::: SUPPLIED DATA :::
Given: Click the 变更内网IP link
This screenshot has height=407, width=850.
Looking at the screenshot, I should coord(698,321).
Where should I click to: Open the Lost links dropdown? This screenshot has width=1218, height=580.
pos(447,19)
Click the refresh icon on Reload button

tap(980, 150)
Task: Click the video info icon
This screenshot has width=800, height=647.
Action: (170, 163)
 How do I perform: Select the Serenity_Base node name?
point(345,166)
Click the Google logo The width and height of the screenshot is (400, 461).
:::
▶ [WHAT YOU ARE ASKED TO DO]:
Keep every word intact and transcribe the records in full.

▶ [FINAL ANSWER]:
Given: Click the 变更内网IP link
This screenshot has height=407, width=850.
Looking at the screenshot, I should coord(698,321).
Where should I click to: Open the Lost links dropdown? This screenshot has width=1218, height=580.
pos(447,19)
Click the refresh icon on Reload button

tap(980, 150)
Task: Click the video info icon
This screenshot has width=800, height=647.
Action: (170, 163)
 How do I perform: Select the Serenity_Base node name?
point(345,166)
Click the Google logo The width and height of the screenshot is (400, 461).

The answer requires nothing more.